Fiction and fact: Which characters in ITV's The Singapore Grip are based on real people?
The historical drama weaves together a mixture of invented characters and real-life figures.
Fact and fiction come together in The Singapore Grip, ITV's historical drama set in World War Two-era colonial Singapore. While most of our main cast of characters are fictional, the events that take place are very real – and so are many of the people involved.
So who's who in The Singapore Grip cast? Here's what you need to know.
Are the characters fictional – or based on real people?
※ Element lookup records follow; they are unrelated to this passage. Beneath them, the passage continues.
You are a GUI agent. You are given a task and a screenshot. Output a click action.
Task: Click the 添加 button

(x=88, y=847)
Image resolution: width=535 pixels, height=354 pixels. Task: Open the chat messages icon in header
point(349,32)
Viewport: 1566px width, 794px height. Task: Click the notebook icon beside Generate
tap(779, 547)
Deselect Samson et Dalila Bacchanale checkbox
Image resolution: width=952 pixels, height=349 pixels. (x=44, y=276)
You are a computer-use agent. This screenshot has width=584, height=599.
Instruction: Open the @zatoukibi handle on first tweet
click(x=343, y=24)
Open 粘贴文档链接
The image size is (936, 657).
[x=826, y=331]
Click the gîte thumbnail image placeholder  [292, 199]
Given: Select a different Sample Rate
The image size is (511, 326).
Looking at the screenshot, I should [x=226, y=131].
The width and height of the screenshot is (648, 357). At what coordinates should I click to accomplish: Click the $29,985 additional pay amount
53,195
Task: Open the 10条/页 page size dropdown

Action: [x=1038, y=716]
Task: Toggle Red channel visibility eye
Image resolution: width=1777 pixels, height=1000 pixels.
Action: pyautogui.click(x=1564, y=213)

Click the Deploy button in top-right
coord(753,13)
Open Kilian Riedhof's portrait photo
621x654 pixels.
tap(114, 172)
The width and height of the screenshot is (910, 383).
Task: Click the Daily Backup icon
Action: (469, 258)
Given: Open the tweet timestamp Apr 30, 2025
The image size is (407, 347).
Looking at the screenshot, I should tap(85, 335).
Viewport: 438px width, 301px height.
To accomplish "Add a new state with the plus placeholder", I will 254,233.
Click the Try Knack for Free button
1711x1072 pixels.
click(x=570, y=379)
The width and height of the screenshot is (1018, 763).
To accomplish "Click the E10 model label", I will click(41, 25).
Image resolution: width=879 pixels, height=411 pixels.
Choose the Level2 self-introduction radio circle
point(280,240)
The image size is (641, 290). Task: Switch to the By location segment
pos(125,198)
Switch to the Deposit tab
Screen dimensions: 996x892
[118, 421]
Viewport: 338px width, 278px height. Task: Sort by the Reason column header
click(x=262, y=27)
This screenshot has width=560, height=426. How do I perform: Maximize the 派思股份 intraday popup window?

The Singapore Grip is based on the novel of the same name by JG Farrell, and the vast majority of Farrell's characters are fictional: in reality there was no Walter Blackett, no Matthew Webb, no Joan or Monty or Ehrendorf or Dupigny.
However, a handful of key characters are based on real-life historical figures – particularly the Generals and Commanders and Governors who appear throughout the story, like Robert Brooke-Popham and Sir Shenton Thomas.
Screenwriter Christopher Hampton, who was friends with Farrell before his untimely death, told RadioTimes.com: "Yes, all the military characters are [real]. He [Farrell] was a very, very conscientious researcher... given he only wrote three big novels in his life, he spent a terrific amount of time researching, and all the military characters in the book are the real people, and all of their mistakes. Sightly burlesqued in one way or another by both of us.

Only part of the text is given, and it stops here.